Clorox (CLX) shares continued their run after the company posted an eye-popping calendar year first quarter, driven by elevated demand for cleaning and households products in the wake of the Coronavirus pandemic. Guidance was strong, but could prove conservative judging by several factors.
The stock rose as much as 5% to $195 a share Friday, after having risen 25% for the year into earnings.
Here were the results:
Revenue was $1.78 billion, beating analysts estimates of $1.55 billion and sing 15% year-over-year. Earnings per share was $1.89, beating Wall Street expectations of $1.67 and rising 31% year-over-year, as the company expanded its gross margin.
Elevated demand for cleaning and household products, as expected, drove the results.
Clorox guided for a 4% to 6% sales increase for the calendar year 2020, while forecasting EPS at a midpoint of $6.80 for a 6% to 9% increase over 2019.
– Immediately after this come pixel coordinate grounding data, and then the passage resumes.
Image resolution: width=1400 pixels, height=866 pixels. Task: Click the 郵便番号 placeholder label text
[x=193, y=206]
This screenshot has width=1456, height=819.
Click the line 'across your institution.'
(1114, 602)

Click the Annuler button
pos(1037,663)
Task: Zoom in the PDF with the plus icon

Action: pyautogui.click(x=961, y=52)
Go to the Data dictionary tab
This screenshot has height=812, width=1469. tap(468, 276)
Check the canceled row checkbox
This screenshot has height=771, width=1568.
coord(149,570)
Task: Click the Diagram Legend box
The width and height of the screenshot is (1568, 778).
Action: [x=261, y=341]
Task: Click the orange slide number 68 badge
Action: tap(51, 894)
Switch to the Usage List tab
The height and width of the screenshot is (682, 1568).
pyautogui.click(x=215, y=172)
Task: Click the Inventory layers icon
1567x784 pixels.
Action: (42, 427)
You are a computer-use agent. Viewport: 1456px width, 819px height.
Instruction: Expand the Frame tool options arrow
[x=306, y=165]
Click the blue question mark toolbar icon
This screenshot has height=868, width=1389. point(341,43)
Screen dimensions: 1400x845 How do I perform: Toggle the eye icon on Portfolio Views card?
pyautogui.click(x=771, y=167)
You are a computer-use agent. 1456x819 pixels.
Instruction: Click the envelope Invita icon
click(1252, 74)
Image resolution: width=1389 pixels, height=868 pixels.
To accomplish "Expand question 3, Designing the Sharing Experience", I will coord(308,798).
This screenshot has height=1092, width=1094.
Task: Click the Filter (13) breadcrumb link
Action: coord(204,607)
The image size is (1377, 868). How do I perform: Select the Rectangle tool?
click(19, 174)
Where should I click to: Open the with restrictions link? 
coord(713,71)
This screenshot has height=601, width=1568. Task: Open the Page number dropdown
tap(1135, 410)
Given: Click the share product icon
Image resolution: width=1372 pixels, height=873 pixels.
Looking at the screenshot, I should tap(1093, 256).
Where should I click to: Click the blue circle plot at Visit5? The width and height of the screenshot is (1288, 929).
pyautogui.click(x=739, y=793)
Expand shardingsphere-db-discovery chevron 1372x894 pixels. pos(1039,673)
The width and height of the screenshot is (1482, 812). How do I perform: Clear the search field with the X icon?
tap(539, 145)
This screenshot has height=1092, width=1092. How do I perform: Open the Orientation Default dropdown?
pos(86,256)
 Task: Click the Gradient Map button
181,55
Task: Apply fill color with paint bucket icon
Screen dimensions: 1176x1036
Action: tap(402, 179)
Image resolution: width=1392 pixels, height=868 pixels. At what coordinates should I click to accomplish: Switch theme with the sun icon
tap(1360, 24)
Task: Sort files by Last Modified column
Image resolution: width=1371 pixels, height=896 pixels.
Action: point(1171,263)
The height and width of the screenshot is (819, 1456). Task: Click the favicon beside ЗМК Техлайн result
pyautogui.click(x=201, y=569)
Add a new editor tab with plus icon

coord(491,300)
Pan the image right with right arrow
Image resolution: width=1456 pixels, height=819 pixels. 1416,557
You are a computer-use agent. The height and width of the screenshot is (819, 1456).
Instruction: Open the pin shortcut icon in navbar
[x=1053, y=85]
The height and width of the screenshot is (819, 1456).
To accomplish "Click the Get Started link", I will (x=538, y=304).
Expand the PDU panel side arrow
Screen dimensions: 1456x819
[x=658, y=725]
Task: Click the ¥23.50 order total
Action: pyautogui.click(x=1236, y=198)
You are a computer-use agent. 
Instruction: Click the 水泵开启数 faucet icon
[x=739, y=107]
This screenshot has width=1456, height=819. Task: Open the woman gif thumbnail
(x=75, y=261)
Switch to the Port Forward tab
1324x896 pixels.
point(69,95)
That earnings guidance beats analysts estimates of $6.77 by just 0.4%. Those growth rates, compared with those seen for the reported quarter could be low, especially if the sales momentum driven by the elevated need for cleaning is sustained throughout the year.
And as seen by the market reaction to the earnings, investors seem confidence that Clorox can comfortable impress Wall Street. Investors have been assigning a rich multiple on next year’s earnings, at 28 times, rich compared to its recent history of around 23 times. The company’s dividend and buyback seems more tan safe, while it has been positively turning its growth trajectory.
Importantly though, the sales growth guidance reflects headwinds — possibly from currency translations — that move sales growth down from a 6% to 8% growth range. Plus, the profit for the year will be pressured by stepped spend for wages, shipping and other costs.